Realtime Store Visit Predictions at Scale -- Luca Giovagnoli(Yelp)
This talk aims to inspire attendees with a multidisciplinary Flink application, where different fields have come together with a graceful synergy. You will hear about geospatial clustering algorithms, a gradient boosting ML model, and cutting-edge stream-processing technology - all in the same talk! And, if you are wondering, you can incorporate all this into your SOA using Async I/O!
本次演讲旨在通过一个多学科的Flink应用程序来激发与会者的兴趣,在该应用程序中,不同的领域结合在一起,形成了优雅的协同效应。您将听到关于地理空间聚类算法,梯度增强ML模型,和尖端的流处理技术-在同一个谈话!而且,如果您想知道,您可以使用异步I/O将所有这些集成到您的SOA中!
After introducing our product use-case (real-time notifications for nearby local businesses), we’ll dive into the big data challenges. The talk will be describing a Visit Detection algorithm we have built to cluster raw GPS pings into Visits, using Flink state management and custom processing constructs (custom Windows, Triggers and Evictors). Finally we will discuss a real-time machine learning model to predict the correct nearby business, leveraging Flink’s Async I/O at scale.
在介绍了我们的产品用例(针对附近本地企业的实时通知)之后,我们将深入探讨大数据挑战。讨论将描述一种访问检测算法,我们已经构建了该算法,使用Flink状态管理和自定义处理结构(自定义窗口、触发器和选择器)将原始GPS Ping集群到访问中。最后,我们将讨论一个实时机器学习模型,利用Flink的异步I/O在规模上预测正确的附近业务。
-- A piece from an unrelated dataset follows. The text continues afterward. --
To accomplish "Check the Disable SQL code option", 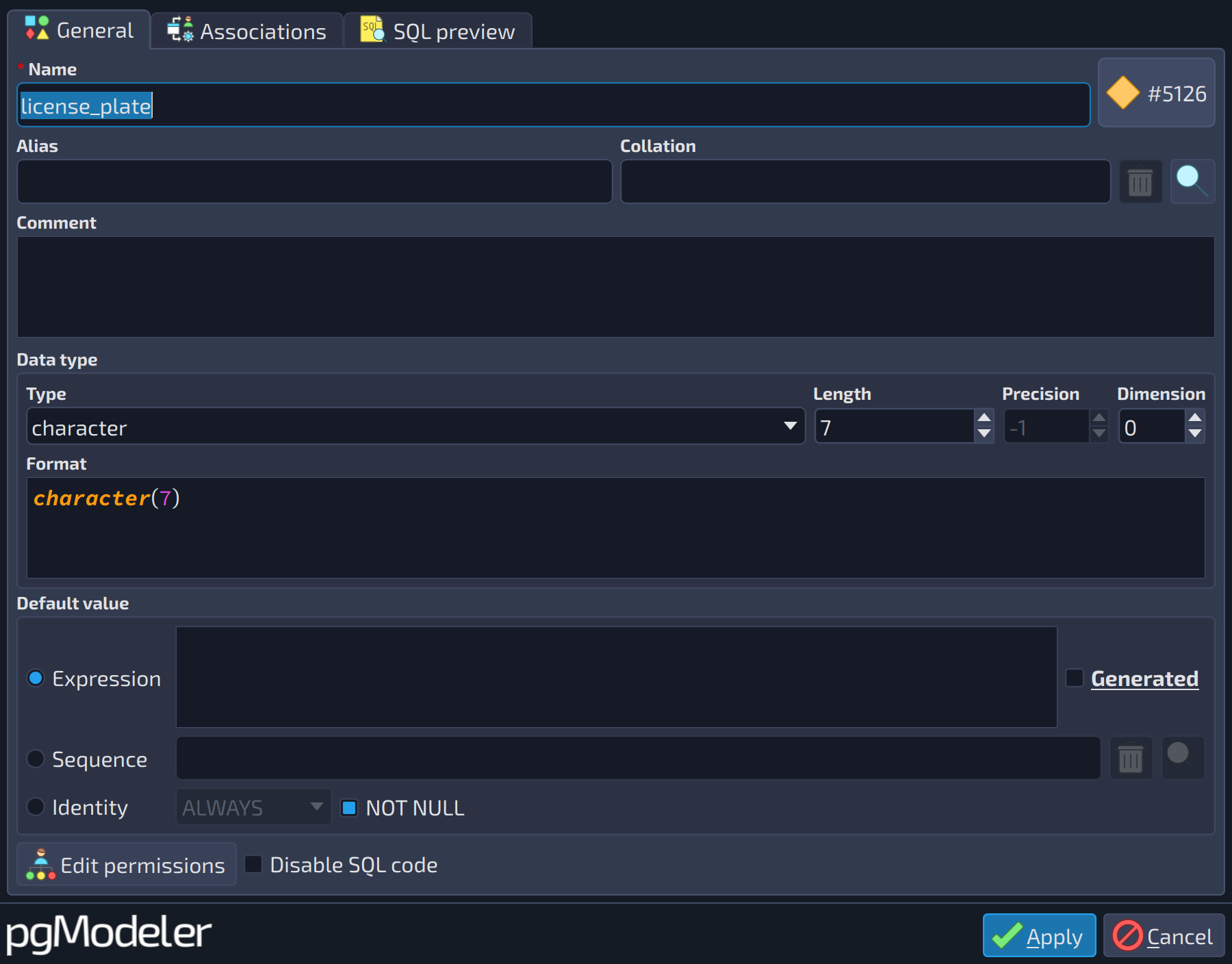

Flink enabled us to scale complex algorithms to thousands of operations per second, and to power hundreds of thousands of daily push notifications. It availed itself as a clearly superior alternative, whose performance netted Yelp great cost savings, and allowed us to move away from hardly scalable Python alternatives.
Flink使我们能够将复杂的算法扩展到每秒数千次操作,并为每天数十万次推送通知提供动力。它显然是一个优秀的替代方案,它的性能使Yelp节省了大量的成本,并使我们摆脱了难以扩展的Python替代方案。